TASK => Look at each line of the records and count those with "status" in them. Please answer with the count alone.

PROVIDED ENTRIES =>
────────────────────────────────────────

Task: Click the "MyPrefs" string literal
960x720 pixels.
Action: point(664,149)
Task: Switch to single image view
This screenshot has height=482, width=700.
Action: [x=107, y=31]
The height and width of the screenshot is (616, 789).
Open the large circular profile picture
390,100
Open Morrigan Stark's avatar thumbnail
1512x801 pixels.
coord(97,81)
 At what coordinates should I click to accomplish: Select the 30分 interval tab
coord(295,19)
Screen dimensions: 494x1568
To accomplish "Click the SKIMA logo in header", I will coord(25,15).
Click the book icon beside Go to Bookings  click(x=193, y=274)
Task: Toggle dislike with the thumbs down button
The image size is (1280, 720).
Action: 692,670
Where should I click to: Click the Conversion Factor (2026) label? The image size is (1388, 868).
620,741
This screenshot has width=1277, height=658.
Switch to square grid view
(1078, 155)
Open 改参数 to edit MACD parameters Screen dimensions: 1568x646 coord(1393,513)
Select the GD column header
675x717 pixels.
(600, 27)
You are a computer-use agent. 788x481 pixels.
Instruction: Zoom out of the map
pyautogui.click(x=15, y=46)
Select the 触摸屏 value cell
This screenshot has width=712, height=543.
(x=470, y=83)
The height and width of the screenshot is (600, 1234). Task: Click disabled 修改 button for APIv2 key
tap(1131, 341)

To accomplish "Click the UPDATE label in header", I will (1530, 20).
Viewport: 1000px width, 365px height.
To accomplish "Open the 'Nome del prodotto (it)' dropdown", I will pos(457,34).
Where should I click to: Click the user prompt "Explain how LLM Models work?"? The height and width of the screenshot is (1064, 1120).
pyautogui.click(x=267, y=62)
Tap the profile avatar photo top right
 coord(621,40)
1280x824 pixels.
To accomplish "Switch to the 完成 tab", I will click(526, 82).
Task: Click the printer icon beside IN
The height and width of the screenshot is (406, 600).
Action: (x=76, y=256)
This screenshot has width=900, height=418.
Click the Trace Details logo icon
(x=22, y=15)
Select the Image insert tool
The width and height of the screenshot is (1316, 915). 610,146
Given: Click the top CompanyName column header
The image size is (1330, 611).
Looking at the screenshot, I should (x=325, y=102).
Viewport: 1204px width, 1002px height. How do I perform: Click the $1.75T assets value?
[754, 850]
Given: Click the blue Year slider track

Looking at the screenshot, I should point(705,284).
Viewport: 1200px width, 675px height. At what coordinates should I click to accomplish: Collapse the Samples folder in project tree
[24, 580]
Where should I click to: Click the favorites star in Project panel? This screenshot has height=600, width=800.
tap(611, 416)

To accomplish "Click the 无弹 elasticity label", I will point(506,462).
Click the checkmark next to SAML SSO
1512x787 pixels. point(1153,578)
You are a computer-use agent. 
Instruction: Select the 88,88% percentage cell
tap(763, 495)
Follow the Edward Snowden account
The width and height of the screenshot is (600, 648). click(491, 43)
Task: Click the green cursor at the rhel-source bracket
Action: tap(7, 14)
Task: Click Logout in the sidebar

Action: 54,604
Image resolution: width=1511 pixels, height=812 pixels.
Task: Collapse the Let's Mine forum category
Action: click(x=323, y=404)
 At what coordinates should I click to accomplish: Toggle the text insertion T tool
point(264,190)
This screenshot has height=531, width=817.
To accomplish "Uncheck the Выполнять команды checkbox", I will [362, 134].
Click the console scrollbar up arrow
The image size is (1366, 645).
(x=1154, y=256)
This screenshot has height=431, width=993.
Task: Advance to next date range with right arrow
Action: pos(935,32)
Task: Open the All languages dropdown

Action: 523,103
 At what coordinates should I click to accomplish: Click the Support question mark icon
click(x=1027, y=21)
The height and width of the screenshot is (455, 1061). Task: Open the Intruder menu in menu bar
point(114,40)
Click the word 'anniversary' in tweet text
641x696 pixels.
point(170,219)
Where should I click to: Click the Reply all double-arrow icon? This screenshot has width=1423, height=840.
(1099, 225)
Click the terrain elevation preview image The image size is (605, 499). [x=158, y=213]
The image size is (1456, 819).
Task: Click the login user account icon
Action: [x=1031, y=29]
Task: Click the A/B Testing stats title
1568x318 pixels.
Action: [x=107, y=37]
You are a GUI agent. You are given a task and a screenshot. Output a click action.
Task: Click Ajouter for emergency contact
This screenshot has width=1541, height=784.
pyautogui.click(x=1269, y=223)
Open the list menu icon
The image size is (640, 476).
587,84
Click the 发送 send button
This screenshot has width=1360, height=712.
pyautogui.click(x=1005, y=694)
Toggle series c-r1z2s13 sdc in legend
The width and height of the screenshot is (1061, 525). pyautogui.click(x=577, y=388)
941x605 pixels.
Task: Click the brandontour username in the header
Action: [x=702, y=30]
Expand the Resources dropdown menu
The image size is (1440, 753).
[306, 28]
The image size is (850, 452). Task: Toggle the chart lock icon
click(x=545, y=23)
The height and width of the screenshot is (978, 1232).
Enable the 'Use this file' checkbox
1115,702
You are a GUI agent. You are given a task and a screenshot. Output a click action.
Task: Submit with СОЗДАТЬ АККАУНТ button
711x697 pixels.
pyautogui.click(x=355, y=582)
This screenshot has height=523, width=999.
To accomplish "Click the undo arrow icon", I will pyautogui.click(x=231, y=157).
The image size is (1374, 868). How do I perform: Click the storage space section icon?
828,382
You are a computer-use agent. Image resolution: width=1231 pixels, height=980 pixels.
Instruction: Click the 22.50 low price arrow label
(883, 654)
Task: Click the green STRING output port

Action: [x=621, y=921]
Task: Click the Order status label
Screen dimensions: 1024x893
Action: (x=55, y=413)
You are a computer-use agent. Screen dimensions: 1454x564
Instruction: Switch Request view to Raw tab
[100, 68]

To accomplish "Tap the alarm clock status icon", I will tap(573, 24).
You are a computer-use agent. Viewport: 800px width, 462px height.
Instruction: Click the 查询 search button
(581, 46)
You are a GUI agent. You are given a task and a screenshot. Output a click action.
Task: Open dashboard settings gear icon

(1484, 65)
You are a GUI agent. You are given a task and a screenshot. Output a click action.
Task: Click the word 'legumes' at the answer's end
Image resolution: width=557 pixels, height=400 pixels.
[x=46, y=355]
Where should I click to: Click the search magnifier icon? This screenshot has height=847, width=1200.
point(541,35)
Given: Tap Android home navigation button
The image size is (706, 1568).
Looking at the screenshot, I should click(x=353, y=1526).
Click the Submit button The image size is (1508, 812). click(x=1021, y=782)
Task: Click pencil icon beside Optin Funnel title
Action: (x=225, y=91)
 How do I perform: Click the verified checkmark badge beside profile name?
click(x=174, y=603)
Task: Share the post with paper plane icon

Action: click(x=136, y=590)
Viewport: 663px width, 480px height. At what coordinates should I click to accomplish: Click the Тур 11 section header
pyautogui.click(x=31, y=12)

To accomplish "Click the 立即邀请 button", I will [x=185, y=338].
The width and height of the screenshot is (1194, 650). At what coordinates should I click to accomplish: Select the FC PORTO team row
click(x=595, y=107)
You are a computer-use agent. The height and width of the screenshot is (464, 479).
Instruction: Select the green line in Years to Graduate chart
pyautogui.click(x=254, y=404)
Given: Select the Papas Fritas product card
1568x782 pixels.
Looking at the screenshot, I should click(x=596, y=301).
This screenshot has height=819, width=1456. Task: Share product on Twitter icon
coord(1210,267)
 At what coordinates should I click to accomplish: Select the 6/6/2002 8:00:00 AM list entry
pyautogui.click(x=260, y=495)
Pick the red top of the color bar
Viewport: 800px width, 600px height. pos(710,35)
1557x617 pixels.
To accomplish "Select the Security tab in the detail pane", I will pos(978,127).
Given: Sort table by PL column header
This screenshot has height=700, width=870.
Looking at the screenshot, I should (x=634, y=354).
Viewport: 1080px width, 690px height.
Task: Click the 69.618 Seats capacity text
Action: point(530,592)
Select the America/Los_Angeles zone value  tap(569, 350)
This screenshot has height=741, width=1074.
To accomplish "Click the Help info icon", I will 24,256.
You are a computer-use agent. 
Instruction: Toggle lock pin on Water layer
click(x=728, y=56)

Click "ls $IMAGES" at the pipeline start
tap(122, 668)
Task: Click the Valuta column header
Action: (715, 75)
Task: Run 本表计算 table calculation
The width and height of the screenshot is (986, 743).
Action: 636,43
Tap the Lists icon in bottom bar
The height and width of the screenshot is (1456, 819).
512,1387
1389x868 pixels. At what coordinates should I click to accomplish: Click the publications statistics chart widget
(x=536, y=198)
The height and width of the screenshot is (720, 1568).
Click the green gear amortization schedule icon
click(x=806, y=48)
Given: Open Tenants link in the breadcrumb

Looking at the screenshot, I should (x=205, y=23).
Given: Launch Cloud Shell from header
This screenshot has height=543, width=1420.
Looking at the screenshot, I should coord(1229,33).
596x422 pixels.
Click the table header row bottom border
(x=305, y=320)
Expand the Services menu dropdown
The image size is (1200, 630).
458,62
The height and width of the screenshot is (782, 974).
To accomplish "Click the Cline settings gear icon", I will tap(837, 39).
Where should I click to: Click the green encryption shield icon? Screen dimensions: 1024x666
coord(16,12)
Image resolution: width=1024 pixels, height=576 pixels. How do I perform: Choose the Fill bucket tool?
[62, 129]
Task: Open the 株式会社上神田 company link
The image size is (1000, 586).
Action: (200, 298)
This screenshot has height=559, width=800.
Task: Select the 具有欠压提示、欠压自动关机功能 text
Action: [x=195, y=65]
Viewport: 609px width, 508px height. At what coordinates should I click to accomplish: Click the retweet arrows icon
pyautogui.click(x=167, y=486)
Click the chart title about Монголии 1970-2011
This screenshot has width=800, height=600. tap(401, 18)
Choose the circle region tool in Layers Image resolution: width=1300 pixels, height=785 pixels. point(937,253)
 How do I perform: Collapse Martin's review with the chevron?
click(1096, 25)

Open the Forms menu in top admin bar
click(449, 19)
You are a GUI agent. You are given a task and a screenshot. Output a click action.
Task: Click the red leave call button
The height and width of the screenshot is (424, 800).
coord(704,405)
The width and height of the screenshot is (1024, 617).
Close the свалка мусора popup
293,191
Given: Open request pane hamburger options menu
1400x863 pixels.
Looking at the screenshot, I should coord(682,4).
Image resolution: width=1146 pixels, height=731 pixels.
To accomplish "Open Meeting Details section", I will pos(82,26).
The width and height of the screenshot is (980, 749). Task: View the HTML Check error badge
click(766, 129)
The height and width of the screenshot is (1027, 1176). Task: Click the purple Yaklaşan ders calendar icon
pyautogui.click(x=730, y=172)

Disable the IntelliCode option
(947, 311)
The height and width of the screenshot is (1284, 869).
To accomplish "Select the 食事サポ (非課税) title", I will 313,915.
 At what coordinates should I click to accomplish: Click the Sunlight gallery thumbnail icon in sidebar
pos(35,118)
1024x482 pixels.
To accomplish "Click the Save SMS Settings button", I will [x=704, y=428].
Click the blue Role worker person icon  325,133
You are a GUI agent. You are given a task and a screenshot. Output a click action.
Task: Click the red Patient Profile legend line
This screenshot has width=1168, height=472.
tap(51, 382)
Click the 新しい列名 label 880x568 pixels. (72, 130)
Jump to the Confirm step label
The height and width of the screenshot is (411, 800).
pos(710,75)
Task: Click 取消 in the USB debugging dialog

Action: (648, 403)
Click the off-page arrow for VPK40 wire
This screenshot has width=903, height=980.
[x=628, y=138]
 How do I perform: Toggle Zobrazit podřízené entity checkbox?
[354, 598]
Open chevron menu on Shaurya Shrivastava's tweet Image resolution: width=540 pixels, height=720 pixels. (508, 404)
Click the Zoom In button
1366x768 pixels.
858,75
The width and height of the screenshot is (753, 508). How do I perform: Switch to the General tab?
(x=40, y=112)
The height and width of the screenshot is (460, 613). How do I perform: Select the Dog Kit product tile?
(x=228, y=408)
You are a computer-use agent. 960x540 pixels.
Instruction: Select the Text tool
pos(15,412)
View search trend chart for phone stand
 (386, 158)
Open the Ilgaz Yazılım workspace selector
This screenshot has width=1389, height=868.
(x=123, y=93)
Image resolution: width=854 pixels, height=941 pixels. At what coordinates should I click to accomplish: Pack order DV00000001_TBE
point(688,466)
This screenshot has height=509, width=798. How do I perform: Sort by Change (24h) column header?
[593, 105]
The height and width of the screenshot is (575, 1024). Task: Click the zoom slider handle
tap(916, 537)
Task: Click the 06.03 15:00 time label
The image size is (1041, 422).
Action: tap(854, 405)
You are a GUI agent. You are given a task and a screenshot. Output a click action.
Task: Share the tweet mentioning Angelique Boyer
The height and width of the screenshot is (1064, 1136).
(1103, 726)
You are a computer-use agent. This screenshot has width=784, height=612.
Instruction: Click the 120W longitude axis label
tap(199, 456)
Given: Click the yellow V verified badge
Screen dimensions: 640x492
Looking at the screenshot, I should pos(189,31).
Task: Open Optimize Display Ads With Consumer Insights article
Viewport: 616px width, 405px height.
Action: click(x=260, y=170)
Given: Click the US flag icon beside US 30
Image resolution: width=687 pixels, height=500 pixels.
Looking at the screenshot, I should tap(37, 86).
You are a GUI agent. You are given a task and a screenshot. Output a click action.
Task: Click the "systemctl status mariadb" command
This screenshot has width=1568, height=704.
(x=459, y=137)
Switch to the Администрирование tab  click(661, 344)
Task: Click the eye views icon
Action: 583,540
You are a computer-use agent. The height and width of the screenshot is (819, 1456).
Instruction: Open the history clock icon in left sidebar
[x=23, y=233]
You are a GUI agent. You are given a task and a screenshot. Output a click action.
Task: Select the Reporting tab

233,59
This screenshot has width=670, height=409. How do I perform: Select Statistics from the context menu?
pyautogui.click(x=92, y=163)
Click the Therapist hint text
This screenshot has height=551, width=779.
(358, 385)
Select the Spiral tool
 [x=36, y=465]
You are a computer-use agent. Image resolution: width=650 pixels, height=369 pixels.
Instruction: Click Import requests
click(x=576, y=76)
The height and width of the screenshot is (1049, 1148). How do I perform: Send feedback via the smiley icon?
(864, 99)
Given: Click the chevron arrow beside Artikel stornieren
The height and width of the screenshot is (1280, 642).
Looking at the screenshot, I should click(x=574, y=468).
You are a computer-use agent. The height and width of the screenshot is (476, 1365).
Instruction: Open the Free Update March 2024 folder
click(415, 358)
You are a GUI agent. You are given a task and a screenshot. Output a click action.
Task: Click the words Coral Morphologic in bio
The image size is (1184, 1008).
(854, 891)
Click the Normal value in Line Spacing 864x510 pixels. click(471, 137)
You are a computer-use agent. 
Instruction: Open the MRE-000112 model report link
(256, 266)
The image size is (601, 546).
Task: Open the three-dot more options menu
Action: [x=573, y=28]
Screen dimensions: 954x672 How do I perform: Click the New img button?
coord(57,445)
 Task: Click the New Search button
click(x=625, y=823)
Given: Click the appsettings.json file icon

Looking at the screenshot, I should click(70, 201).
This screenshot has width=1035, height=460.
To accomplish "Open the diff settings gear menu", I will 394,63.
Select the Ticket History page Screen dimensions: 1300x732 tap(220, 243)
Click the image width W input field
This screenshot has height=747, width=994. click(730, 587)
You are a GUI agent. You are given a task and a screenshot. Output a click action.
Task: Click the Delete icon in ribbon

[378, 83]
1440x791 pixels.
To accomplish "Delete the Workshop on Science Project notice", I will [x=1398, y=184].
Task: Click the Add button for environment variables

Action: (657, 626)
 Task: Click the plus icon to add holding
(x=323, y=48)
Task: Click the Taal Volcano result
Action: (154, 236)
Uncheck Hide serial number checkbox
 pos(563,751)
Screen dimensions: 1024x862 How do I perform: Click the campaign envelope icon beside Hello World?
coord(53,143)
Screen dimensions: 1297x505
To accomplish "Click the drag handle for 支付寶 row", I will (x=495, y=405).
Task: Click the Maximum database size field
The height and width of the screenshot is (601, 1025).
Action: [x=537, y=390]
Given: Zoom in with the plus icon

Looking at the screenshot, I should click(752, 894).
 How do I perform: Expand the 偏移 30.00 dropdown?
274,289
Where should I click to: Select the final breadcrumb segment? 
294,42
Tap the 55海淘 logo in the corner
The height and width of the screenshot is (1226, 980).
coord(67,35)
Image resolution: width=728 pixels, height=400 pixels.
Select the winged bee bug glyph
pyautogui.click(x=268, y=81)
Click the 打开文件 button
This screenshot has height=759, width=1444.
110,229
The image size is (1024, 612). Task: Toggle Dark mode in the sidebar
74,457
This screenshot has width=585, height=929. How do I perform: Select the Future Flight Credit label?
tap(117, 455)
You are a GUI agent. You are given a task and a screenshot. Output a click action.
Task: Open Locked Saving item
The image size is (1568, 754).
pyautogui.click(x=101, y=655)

────────────────────────────────────────

WRITTEN RESPONSE => 3